How New Incentives are Helping Share the Story of Our Horse Heritage with the Next Generation
From the moment Courtney Hammit could walk, she would follow her grandfather to the barn. By six, she had her first mare—“DeDe”—and was heading to horse shows. “She wasn’t a kid horse,” Courtney laughs.
Now, at 13, Courtney is on her third show horse, “Jake,” and is coming off of a big win in the 2020 Novice Saddle Series earlier this year. She’s won two ranch riding buckles on Jake, but talking to Courtney, you get the sense that’s not what makes her giddy over him. Jake makes her feel a way that can be hard to come by when you’re thirteen: understood. “He’s the sweetest little thing I’ve ever had,” she says. “He knows when you’re having a bad day—he’ll change his mood, and act a lot sweeter, to make sure I have a good ride.”

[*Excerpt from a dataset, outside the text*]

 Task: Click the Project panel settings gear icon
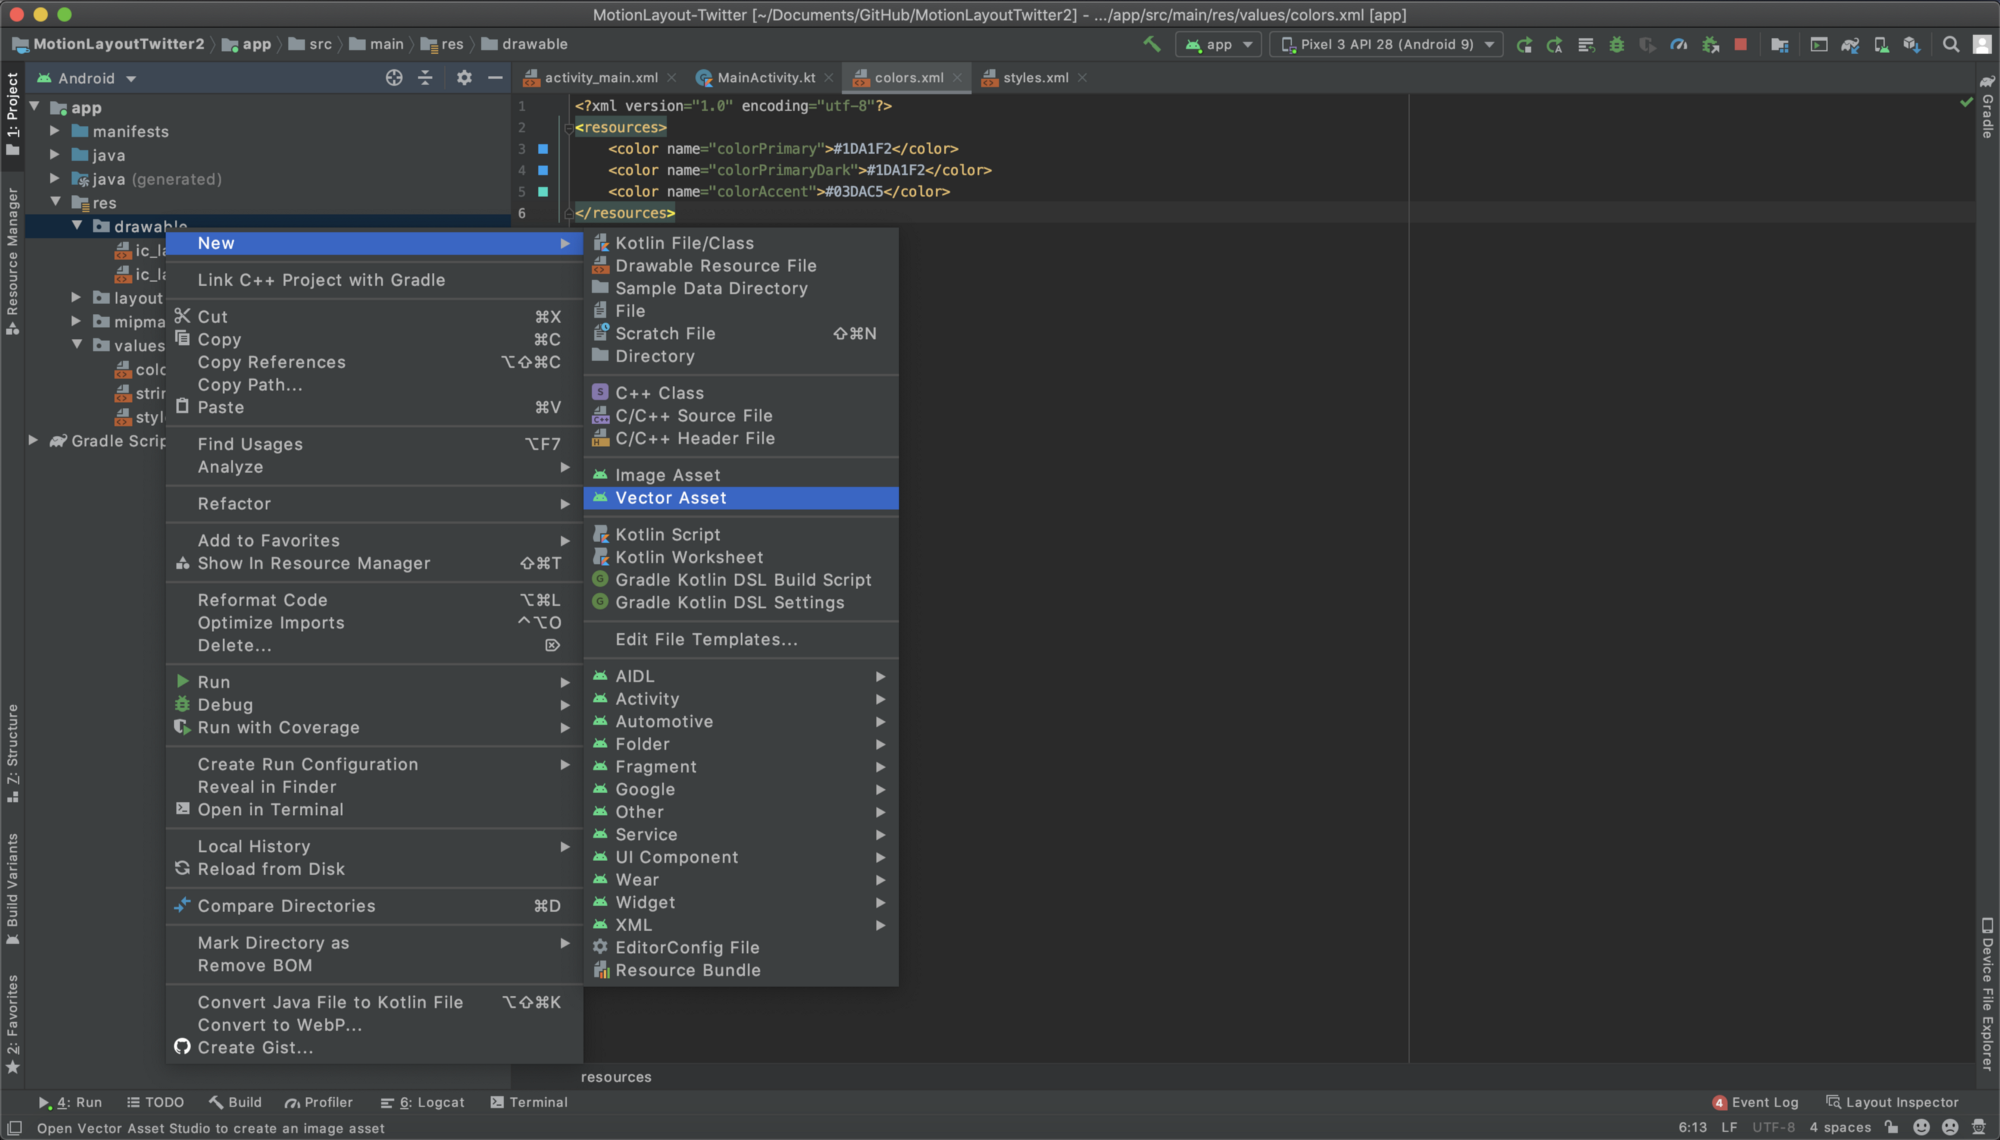coord(464,78)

“Her attitude makes a big difference when she’s riding her horse.” says Courtney’s mom Trisha Hammit. It’s just one of the valuable life lessons she says her daughter has learned from competing. “She’s worked so hard, and she competes against herself every time,” says Trisha. “The first time she won a buckle...the look on her face...I’m pretty sure I started crying.”
It’s those same kind of valuable lessons learned that drives Jennifer Zoller to give back to industry through the State 4-H Horse Show. Zoller, an assistant professor and extension horse specialist for Texas A&M AgriLife Extension, says she started off as a young horse enthusiast too. “I was a very shy kid,” says the now confident and professional Zoller. “Working with horses and being around other people who had the same love for horses as I did as a kid gave me the confidence I have today.”
Which is not a coincidence: the basis of 4-H is to develop life skills in youth, and Zoller says that now, to be able to watch that happen—to follow a young person’s journey from 8 or 9 to when they graduate high school—is one of the most rewarding parts of her job. The icing on the cake is when she can help invest in them beyond high school.
Through Texas Quarter Horse Association grants from the Horse Industry Escrow Account (HIEA)—a result of HB 2463 that legislators passed in the 86th legislative session—the state 4-H Horse Show is able to offer a college scholarship to the highest placing participant showing a quarter horse in each of the six divisions of the state 4-H horse show. The scholarship isn’t just an opportunity for the winners to go further their education; it sends them out into the world as young advocates of 4-H and the Texas horse industry. And that, says Zoller, “is a blessing for all of us.”
As society continues to change, many Texan families are several generations removed from the hands on-experience of agriculture and horse riding. “Telling our story is vital to the survival of our industry,” Zoller says. And she sees young scholarship recipients as a key part of that, because they can speak to their generation on places like social media in a way that others can’t. “For these kids to experience the same opportunities that I experienced,” she says, “we have to be able to tell our story.”
As for Courtney, she dreams of one day getting to tell the horses’ story. “I want my career to be with horses,” she says. “I’m really into photography, so it’d be cool to be an equine photographer.”